Dans ces circonstances, Calyste faillit perdre le fruit des savantes manœuvres de Camille par la furie bretonne de son amour, dont il ne fut plus le maître. Il se jura, malgré ses promesses à Félicité, de voir Béatrix et de lui parler. Il voulait lire dans ses yeux, y noyer son regard, examiner les légers détails de sa toilette, en aspirer les parfums, écouter la musique de sa voix, suivre l’élégante composition de ses mouvements, embrasser par un coup d’œil cette taille, enfin la contempler, comme un grand général étudie le champ où se livrera quelque bataille décisive ; il le voulait comme veulent les amants ; il était en proie à un désir qui lui fermait les oreilles, qui lui obscurcissait l’intelligence, qui le jetait dans un état maladif où il ne reconnaissait plus ni obstacles ni distances, où il ne sentait même plus son corps. Il imagina alors d’aller aux Touches avant l’heure convenue, espérant y rencontrer Béatrix dans le jardin. Il avait su qu’elle s’y promenait le matin en attendant le déjeuner. Mademoiselle des Touches et la marquise étaient allées voir pendant la matinée les marais salants et le bassin bordé de sable fin où la mer pénètre, et qui ressemble à un lac au milieu des dunes, elles étaient revenues au logis et devisaient en tournant dans les petites allées jaunes du boulingrin.

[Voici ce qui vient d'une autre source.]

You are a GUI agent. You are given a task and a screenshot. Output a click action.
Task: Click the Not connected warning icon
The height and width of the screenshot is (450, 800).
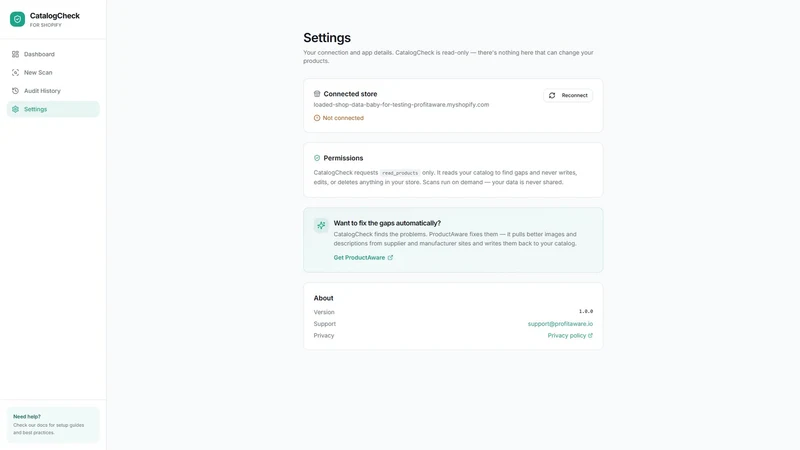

— Si ce paysage vous intéresse, lui dit Camille, il faut aller avec Calyste faire le tour du Croisic. Il y a là des roches admirables, des cascades de granit, de petites baies ornées de cuves naturelles, des choses surprenantes de caprices, et puis la mer avec ses milliers de fragments de marbre, un monde d’amusements. Vous verrez des femmes faisant du bois, c’est-à-dire collant des bouses de vache le long des murs pour les dessécher et les entasser comme les mottes à Paris ; puis, l’hiver, on se chauffe de ce bois-là.